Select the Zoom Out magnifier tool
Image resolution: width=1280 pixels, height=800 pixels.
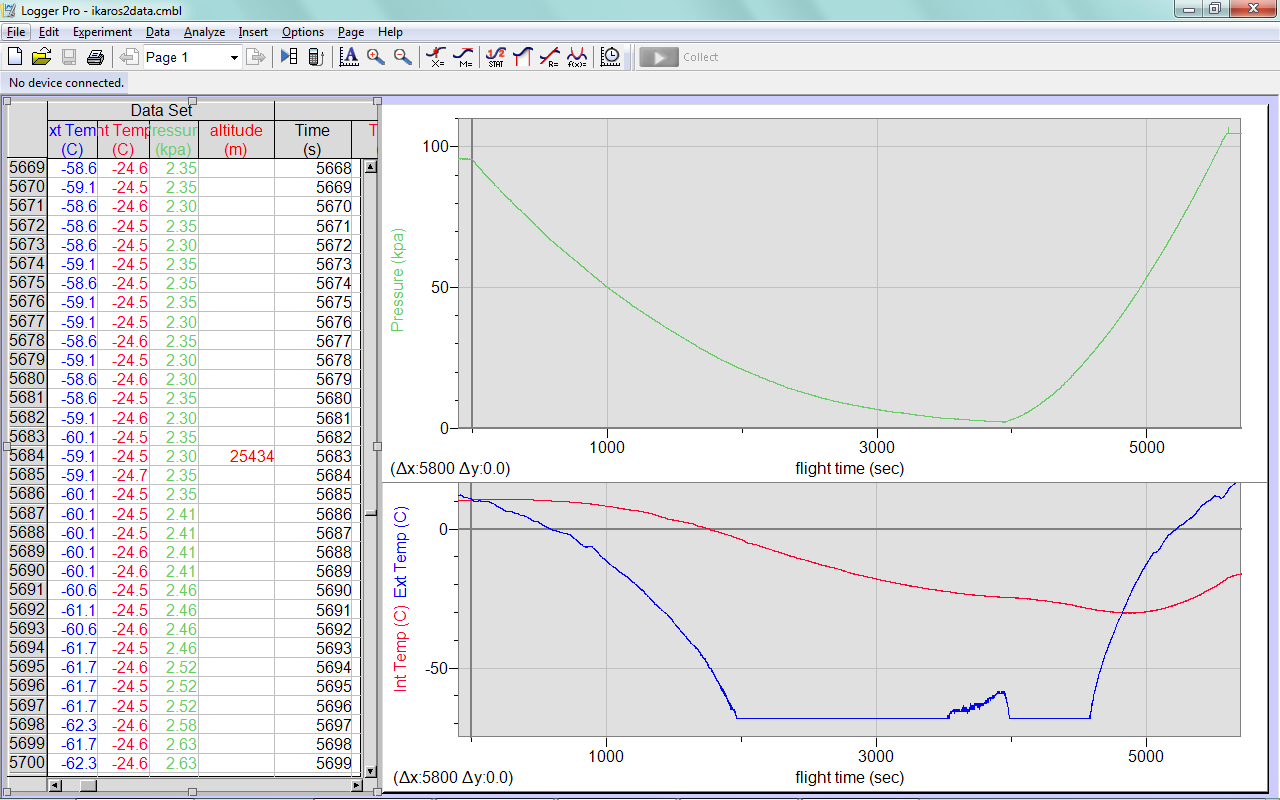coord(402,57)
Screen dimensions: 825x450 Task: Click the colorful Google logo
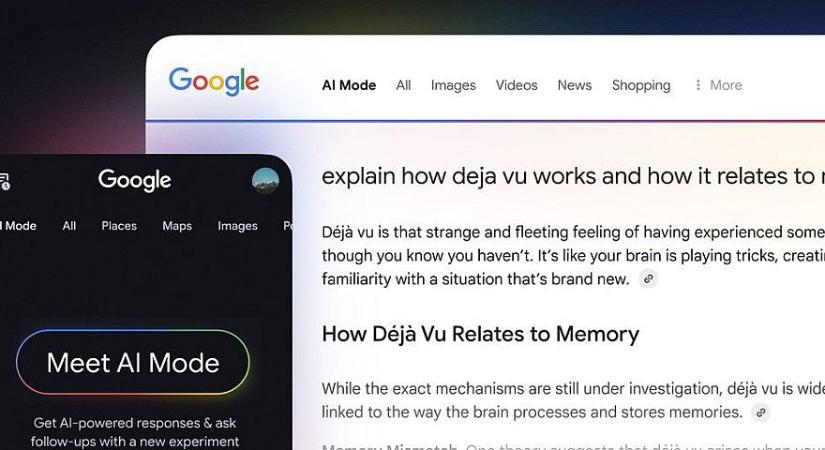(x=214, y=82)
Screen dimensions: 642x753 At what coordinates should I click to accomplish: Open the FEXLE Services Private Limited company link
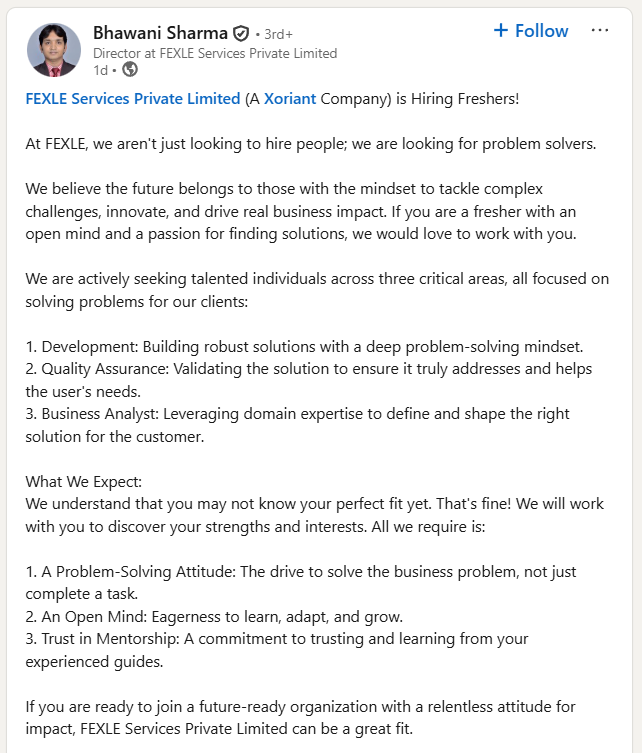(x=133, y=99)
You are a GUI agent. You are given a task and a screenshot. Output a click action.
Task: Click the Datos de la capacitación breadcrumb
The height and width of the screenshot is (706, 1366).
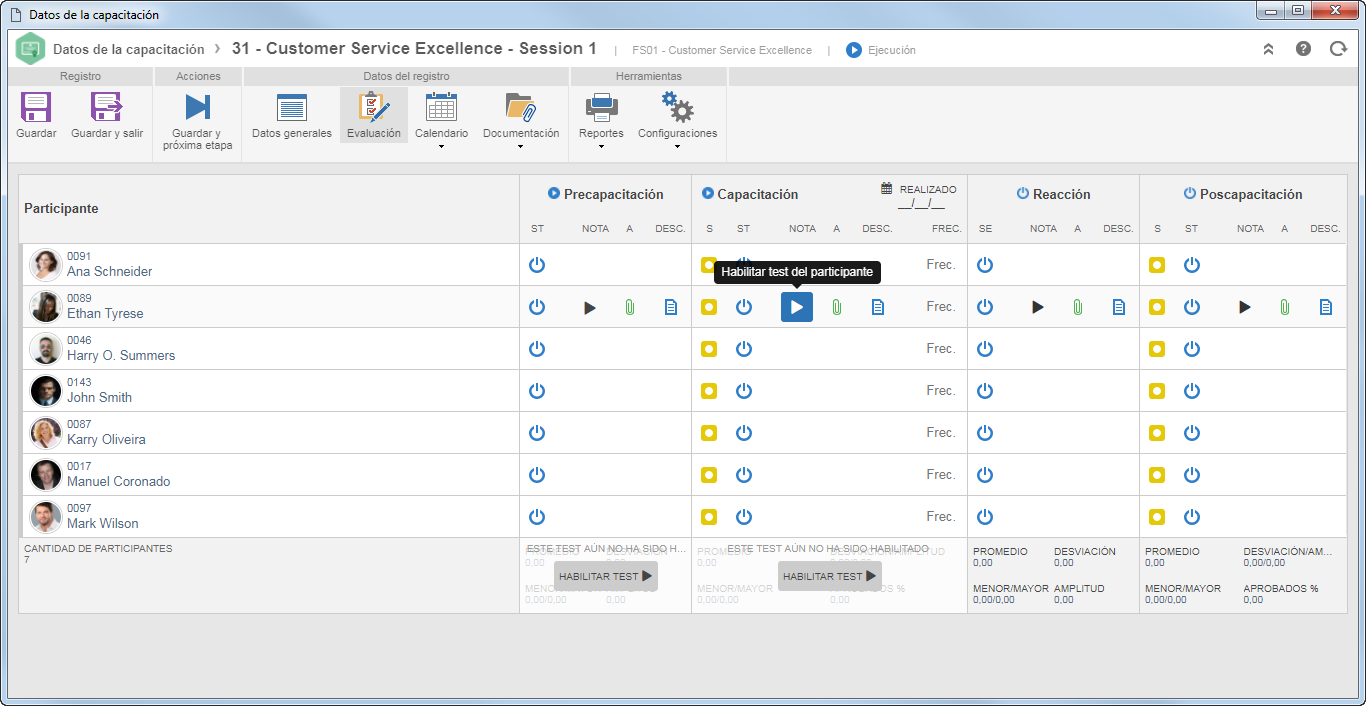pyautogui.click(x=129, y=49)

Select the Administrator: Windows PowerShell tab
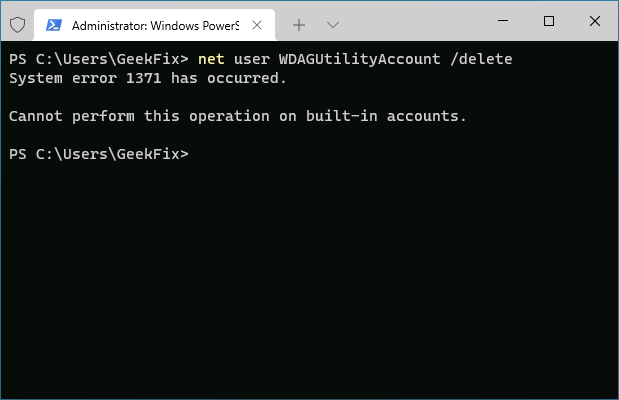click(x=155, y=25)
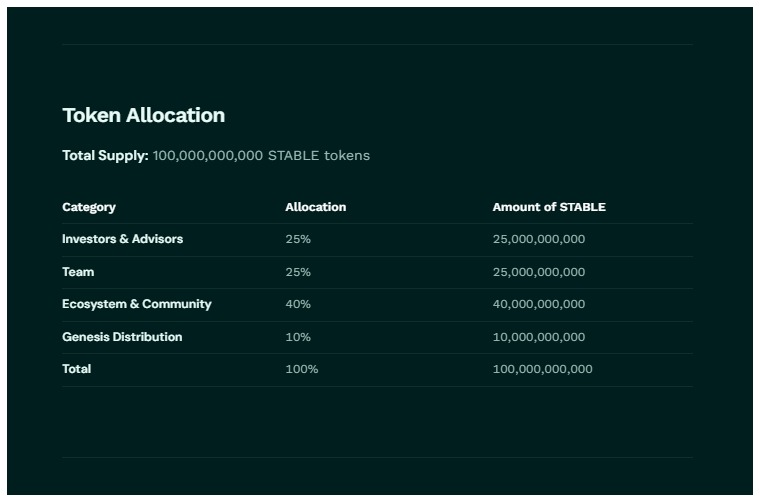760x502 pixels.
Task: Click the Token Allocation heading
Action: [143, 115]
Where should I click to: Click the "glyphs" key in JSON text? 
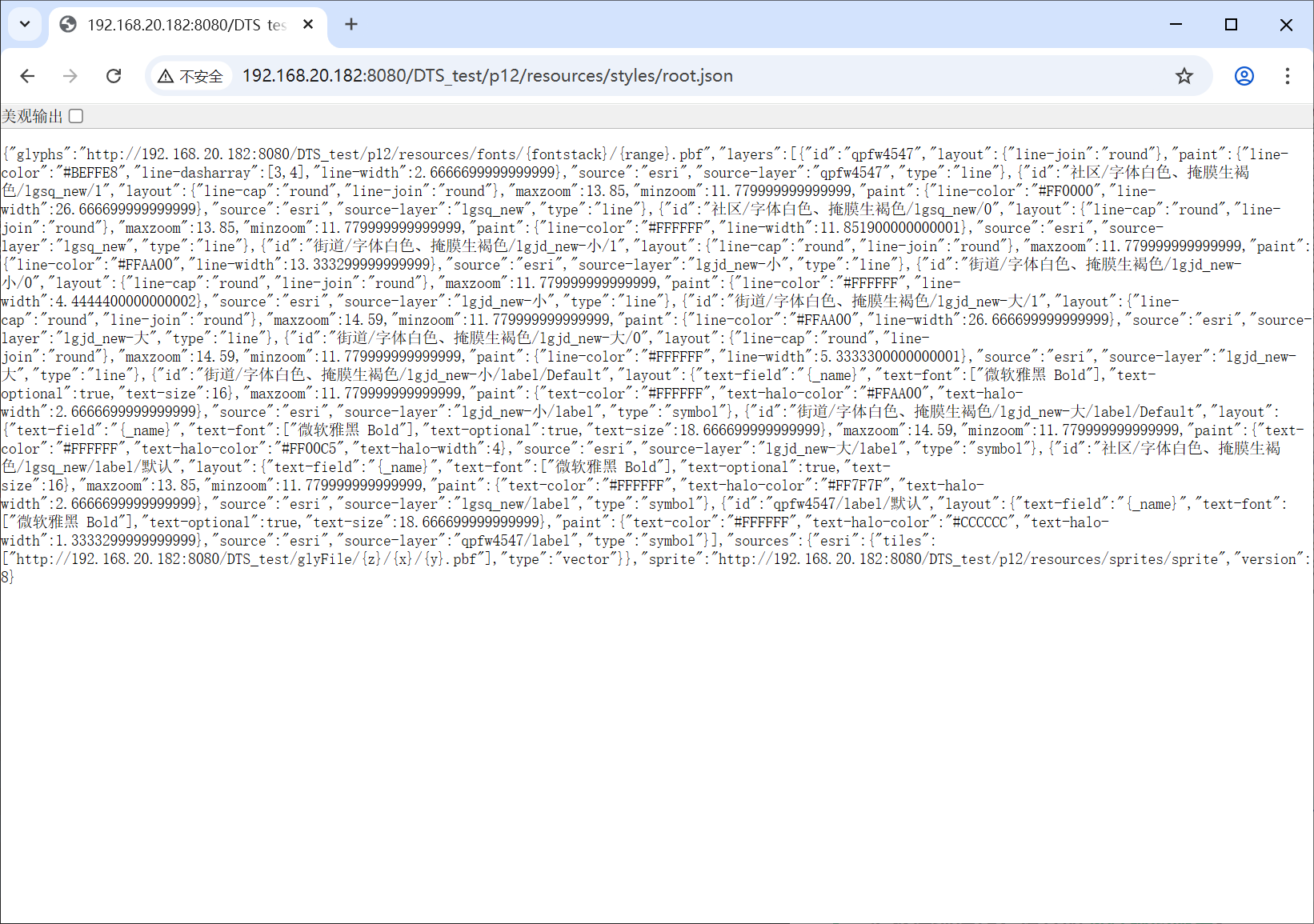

◇ ◇ ◇ ◇ ◇ ◇ ◇

**Task details**
With the images left out, set down each record exactly as it appears.

**Written response**
Select the Zoom Out magnifier tool
Image resolution: width=1280 pixels, height=800 pixels.
coord(402,57)
Screen dimensions: 825x450 Task: Click the colorful Google logo
(x=214, y=82)
Screen dimensions: 642x753 At what coordinates should I click to accomplish: Open the FEXLE Services Private Limited company link
(x=133, y=99)
You are a GUI agent. You are given a task and a screenshot. Output a click action.
Task: Click the Datos de la capacitación breadcrumb
The height and width of the screenshot is (706, 1366).
pyautogui.click(x=129, y=49)

Select the Administrator: Windows PowerShell tab
click(x=155, y=25)
760x502 pixels.
Task: Click the Token Allocation heading
Action: [143, 115]
Where should I click to: Click the "glyphs" key in JSON text? 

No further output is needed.